▶ [To-do item]
Please give the rows between the lines holding "coordinates (1050, 304)." and "I want to click on tool-label: PDF转TXT, so", inclusive, again, swapping "a particular element" for "a specific element" and leaving everything else unchanged.

▶ [Records]
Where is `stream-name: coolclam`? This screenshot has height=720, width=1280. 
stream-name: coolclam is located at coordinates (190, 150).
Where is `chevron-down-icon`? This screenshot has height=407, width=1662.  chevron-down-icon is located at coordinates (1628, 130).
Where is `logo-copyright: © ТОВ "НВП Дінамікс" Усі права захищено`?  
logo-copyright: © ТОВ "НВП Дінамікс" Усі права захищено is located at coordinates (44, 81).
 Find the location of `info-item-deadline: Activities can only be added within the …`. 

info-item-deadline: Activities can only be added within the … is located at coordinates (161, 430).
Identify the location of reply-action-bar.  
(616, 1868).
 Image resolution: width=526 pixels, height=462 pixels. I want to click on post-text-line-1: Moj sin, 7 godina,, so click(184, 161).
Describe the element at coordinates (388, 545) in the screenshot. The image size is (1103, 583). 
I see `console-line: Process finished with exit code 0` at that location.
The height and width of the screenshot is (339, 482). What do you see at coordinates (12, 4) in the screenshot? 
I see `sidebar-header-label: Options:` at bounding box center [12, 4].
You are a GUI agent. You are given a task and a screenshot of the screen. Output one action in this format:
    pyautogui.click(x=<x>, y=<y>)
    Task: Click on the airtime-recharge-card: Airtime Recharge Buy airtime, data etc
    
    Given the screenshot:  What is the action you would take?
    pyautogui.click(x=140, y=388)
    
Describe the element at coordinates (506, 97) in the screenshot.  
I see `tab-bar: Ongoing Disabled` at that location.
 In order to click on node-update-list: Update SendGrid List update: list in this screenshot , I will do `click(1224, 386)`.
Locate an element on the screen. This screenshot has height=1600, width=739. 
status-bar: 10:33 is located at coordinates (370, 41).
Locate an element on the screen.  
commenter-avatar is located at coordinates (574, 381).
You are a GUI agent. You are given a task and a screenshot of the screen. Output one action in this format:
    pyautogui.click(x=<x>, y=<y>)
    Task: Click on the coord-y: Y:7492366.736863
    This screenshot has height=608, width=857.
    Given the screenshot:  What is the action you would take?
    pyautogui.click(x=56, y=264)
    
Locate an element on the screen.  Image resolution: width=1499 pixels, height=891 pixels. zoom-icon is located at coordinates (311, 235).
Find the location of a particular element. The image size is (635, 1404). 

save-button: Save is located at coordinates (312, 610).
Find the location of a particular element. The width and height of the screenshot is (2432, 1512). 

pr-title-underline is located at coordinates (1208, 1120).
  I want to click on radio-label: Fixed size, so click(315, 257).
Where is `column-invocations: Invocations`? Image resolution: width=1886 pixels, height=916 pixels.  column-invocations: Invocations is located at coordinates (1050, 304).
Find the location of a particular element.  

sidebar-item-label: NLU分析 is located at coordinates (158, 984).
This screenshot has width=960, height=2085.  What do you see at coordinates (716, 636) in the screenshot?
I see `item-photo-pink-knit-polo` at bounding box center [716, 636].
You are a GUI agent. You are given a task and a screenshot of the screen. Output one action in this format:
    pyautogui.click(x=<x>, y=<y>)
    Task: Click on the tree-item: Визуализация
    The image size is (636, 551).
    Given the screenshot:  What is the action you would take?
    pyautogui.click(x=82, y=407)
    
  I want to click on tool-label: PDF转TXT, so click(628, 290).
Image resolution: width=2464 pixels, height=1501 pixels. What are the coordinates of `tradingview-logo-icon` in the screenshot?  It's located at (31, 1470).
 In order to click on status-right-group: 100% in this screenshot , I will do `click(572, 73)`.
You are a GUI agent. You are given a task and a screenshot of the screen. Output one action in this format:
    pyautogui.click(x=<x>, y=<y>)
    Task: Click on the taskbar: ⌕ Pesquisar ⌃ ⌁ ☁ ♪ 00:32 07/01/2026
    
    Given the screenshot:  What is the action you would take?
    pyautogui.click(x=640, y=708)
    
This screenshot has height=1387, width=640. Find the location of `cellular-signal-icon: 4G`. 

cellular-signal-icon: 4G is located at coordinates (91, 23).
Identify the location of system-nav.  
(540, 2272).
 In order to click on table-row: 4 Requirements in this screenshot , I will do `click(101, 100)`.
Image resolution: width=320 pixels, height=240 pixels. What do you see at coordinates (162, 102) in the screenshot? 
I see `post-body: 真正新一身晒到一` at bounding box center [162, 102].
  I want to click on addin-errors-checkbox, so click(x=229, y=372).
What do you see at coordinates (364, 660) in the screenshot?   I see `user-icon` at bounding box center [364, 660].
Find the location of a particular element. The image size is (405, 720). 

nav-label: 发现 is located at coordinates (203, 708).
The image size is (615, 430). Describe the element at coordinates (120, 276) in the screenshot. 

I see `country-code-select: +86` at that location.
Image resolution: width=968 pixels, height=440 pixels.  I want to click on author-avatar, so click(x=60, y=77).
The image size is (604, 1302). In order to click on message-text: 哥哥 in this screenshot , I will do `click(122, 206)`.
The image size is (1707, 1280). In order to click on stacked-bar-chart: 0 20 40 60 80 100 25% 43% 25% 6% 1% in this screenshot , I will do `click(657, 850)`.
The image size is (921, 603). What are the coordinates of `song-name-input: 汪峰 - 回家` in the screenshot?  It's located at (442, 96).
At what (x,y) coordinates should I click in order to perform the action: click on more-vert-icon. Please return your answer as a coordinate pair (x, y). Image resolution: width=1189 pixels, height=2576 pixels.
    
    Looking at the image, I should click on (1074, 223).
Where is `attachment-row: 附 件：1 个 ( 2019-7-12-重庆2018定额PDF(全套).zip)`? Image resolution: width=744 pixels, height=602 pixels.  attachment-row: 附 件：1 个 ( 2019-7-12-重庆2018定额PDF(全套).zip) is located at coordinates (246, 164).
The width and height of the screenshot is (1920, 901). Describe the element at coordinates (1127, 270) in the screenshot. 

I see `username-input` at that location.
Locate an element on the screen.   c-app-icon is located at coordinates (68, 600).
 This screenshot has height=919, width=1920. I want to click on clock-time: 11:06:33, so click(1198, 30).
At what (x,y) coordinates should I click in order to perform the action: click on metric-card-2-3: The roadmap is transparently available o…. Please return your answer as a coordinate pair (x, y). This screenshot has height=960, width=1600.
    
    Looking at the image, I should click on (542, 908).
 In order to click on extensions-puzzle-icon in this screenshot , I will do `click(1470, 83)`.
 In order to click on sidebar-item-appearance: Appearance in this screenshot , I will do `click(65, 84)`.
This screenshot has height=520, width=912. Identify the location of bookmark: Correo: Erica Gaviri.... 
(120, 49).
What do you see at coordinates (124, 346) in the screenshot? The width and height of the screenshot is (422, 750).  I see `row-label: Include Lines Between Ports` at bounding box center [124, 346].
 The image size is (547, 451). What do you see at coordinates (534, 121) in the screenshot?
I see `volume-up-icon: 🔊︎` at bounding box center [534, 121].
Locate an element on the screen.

▶ [Solution to the exercise]
Where is `column-invocations: Invocations`? Image resolution: width=1886 pixels, height=916 pixels.  column-invocations: Invocations is located at coordinates (1050, 304).
Find the location of a specific element.  

sidebar-item-label: NLU分析 is located at coordinates (158, 984).
This screenshot has width=960, height=2085.  What do you see at coordinates (716, 636) in the screenshot?
I see `item-photo-pink-knit-polo` at bounding box center [716, 636].
You are a GUI agent. You are given a task and a screenshot of the screen. Output one action in this format:
    pyautogui.click(x=<x>, y=<y>)
    Task: Click on the tree-item: Визуализация
    The image size is (636, 551).
    Given the screenshot:  What is the action you would take?
    pyautogui.click(x=82, y=407)
    
  I want to click on tool-label: PDF转TXT, so click(628, 290).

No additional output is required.